Sam was stationed in Fort Yukon, a remote village on the Yukon River, and the epicenter of the country’s very lucrative fur trade. Furbearers were abundant here, and trappers were sprawled across the vast territory, each with their own traplines and cabins. They came to town once or twice a year to sell fur and resupply. These folks were rugged individualists. Most had come long distances to make their living here, and endured brutally tough conditions. Whether for the gold rush or fur boom, these folks had come to a place where there was virtually no law. They lived by their own code, and wildlife conservation was a foreign idea to most.
Sam White was a hard working, friendly, down to earth, no-nonsense kind of guy – the perfect type to lay down a new set of laws in such uncivilized country. He enforced trapping seasons to ensure furbearers were only taken when the fur was prime. He hauled trappers in for using poison, a common practice in some circles at the time. He stopped much of the killing of cow and calf moose, and ensured folks were purchasing the proper licenses.
Sam patrolled his territory by dog team and foot.

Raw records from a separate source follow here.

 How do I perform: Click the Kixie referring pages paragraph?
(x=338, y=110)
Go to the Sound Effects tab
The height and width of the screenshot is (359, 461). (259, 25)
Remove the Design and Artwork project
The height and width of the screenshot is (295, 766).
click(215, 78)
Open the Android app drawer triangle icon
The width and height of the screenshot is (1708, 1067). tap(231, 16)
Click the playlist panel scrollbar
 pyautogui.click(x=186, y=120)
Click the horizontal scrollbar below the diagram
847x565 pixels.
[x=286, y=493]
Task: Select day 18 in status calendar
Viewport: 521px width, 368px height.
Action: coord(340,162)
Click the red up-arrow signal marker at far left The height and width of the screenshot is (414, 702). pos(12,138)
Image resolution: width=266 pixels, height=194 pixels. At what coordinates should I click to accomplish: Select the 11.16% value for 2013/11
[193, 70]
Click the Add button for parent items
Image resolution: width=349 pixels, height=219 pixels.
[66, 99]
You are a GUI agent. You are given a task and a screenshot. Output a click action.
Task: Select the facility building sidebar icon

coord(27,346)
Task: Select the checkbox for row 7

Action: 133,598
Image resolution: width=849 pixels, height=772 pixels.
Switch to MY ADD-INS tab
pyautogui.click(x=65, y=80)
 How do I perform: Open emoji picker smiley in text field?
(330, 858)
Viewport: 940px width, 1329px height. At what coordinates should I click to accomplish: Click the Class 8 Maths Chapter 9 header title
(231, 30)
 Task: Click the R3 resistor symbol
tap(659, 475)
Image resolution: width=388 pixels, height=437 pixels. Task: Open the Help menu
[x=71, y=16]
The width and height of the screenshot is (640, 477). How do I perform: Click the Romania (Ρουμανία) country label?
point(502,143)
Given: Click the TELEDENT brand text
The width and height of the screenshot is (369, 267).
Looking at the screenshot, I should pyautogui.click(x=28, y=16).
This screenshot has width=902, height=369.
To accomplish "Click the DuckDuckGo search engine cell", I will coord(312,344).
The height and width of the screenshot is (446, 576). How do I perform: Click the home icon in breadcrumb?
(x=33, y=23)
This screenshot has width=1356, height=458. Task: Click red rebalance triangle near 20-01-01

These were the days before airplanes opened up the bush. He’d be days and weeks at a time on patrol, and lawbreakers could easily track his movements and stay ahead of the law. Sam figured there had to be a better way. At the time, pioneer aviator Noel Wien started making the first airplane flights in the Alaska bush, and established Wien Airlines, which would become a crucial air service in many remote Alaska villages. Sam befriended Noel and his brother Ralph, and they taught him to fly.
The Game Commission had no interest in buying Sam a plane or paying for the upkeep, so he did it himself. He bought a small plane and started patrolling his district by air. It’s probably safe to say that Sam O. White was the first game warden pilot in North America, and perhaps the world.
White found the airplane to be a complete game changer in his law enforcement work. What once took days or weeks now took hours. The area he could cover and things seen from the air would have required dozens of field wardens on the ground. He could sneak in on a game law violator at any time, without notice. This served to keep many trappers and hunters honest, not knowing when Sam might drop in on them.
Sam’s pioneering use of aircraft in his duties eventually led to the Game Commission establishing an aviation program, which proved critical to its success. He did a great deal to curb illegal activity and conserve game populations in those years. But times were changing in Alaska, and the political nature of the job finally got the best of Sam. When caught between compromising his integrity and keeping his job, he chose to leave.
The relationships he developed over the years served Sam well, and he was quickly hired on as chief pilot with Wien Airlines. He spent the rest of his career flying in and out of remote villages and far flung reaches of interior Alaska. Sam was the perfect fit for the job. He was a skilled and competent bush pilot, a thinker and problem solver, and a top notch people person. His relationships with trappers, traders and natives throughout the small villages made the job as enjoyable as any. And he saw quite a bit of adventure, too!
“Sam O. White, Alaskan” is nearly 400 pages of Sam’s writings about his life and career, along with historical research and context provided by Jim Rearden, who put it all together. It’s full of descriptions of the old timers of the Alaska bush and their rugged lifestyle, tales of close calls and survival, interesting wildlife cases, and hilarious stories. There’s also some pretty incredible historical perspective included as well. Sam White died in Fairbanks in 1976. He lived one heck of a life out there.